Bojar next assessed if the caffeine-inducible switch could be used to control the expression of glucagon-like peptide 1 (GLP-1), a glucose-regulating peptide hormone. GLP-1 receptor agonists are part of the repertoire of pharmacological agents for treating type 2 diabetes. “An inducible GLP-1-expressing circuit could potentially regulate hyperglycemia in mice with obesity and type 2 diabetes,” Bojar explained. A cell line transfected with the caffeine-inducible GLP-1 circuit was microencapsulated and administered to two animal models. Upon administering coffee to prediabetic mice with diet-induced obesity, the caffeine-inducible GLP-1-expressing cells lowered fasting glucose, improved glucose tolerance and reduced weight gain in tandem with increased levels of circulating GLP-1 and insulin. “We also saw beneficial effects in the type 2 diabetes model of leptin receptor-deficient (db/db) mice. Coffee consumption following administration of caffeine-inducible GLP-1-expressing cells also improved glucose tolerance and circulating insulin and GLP-1 levels,” Bojar concluded of the study, which demonstrated a potential biomedical utilization of synthetic biology.
Manyfold potential applications
There are many potential applications of synthetic biology, such as understanding basic biology, technological applications (e.g., biosensors and CRISPR-based computation) and biomedical and pharmaceutical applications. During his time in the Fussenegger lab, Bojar worked on numerous biomedical applications, including insulin-secreting cells, circuits inducible by metabolically inert L-glucose and designer exosomes (dubbed EXOtic devices) for treating a mouse model of Parkinson’s disease. Bojar envisions further medical uses, such as CAR-T cells or making organs compatible for transplantation.
However, he is also very enthusiastic about basic research. “With all the exciting emerging biomedical applications, basic research has been a bit neglected, although I think it is an equally prominent area,” Bojar concluded. “Given the powerful modulating tools that synthetic biology provides, we stand to gain both mechanistic and causal insights, for instance using live-sensing metabolites or by disentangling signaling pathways via specific reporters downstream. We have at our disposal some really powerful genetic engineering tools. Although much progress has been made, we have only just scratched the surface and I think many exciting discoveries lie ahead.”
Bennett echoed this sentiment. “There are so many exciting applications. In the short-term these include medical applications, such as CRISPR-based gene editing, bacterial therapeutics and biomaterials (i.e., cells embedded in materials to provide novel functions). In the long-term, I hate to even speculate,” Bennett concluded. “As our ability to engineer biology increases, the number of possibilities explodes. I believe that the killer application for synthetic biology has not been envisioned yet. Just as the first computer scientists probably never could have predicted smartphones, streaming devices and AI, I don’t think we can predict what our work will eventually become. But it will be amazing, of that I have no doubt.”
....
**Try it**: In the synthetic biology text, what were the designer exosomes dubbed EXOtic devices used to treat?

**Data records**:
....
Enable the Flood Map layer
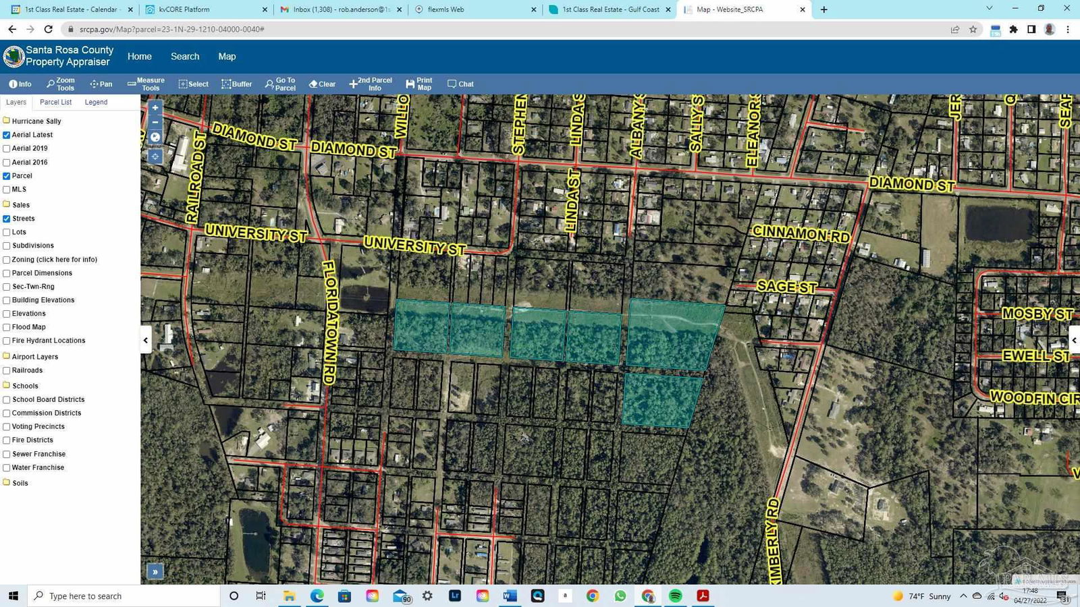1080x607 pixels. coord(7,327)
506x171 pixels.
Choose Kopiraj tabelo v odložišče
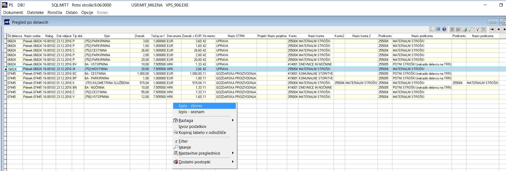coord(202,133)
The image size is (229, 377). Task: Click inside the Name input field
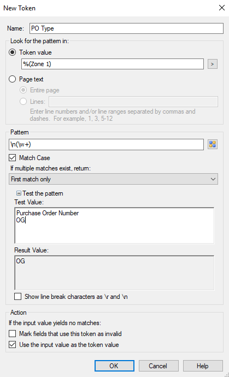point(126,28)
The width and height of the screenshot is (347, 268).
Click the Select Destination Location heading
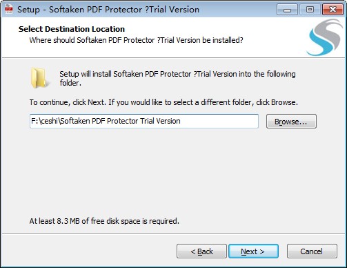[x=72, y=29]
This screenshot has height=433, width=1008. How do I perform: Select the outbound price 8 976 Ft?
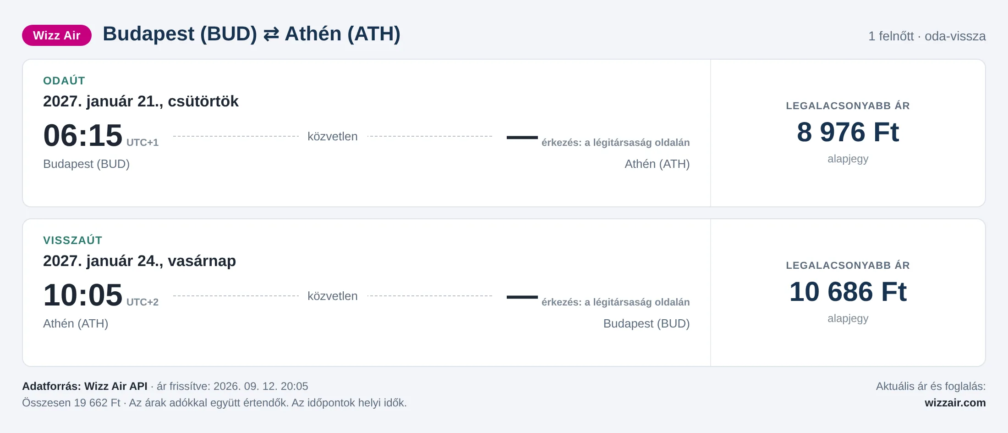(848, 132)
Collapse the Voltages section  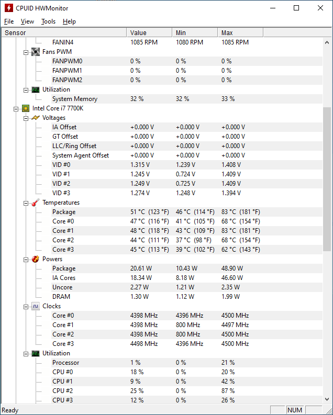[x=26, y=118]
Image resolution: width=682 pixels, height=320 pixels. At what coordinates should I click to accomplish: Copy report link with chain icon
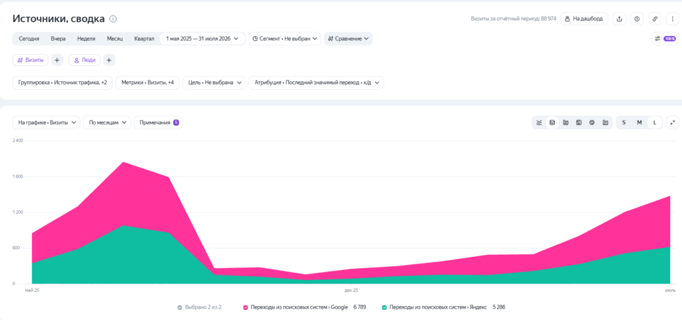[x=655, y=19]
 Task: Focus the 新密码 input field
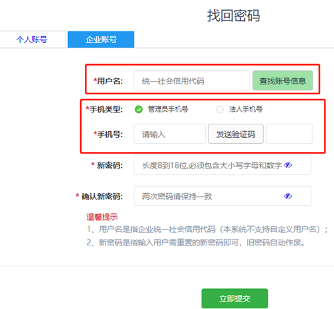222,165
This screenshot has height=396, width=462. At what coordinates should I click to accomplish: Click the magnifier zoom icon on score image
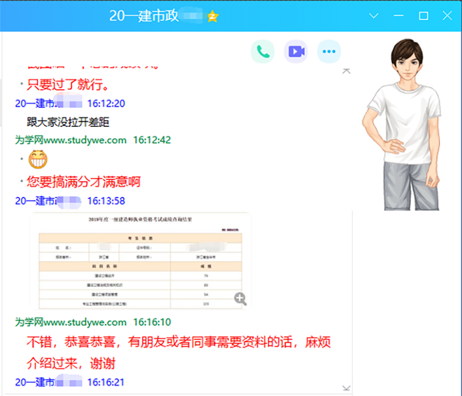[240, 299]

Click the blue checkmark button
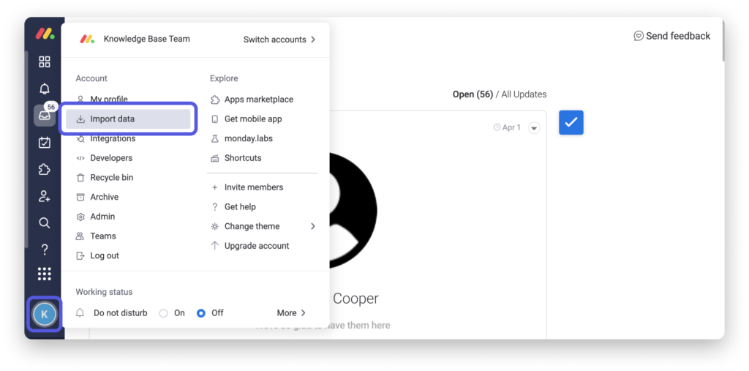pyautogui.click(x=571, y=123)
....
**Response to the exercise**: A mouse model of Parkinson's disease.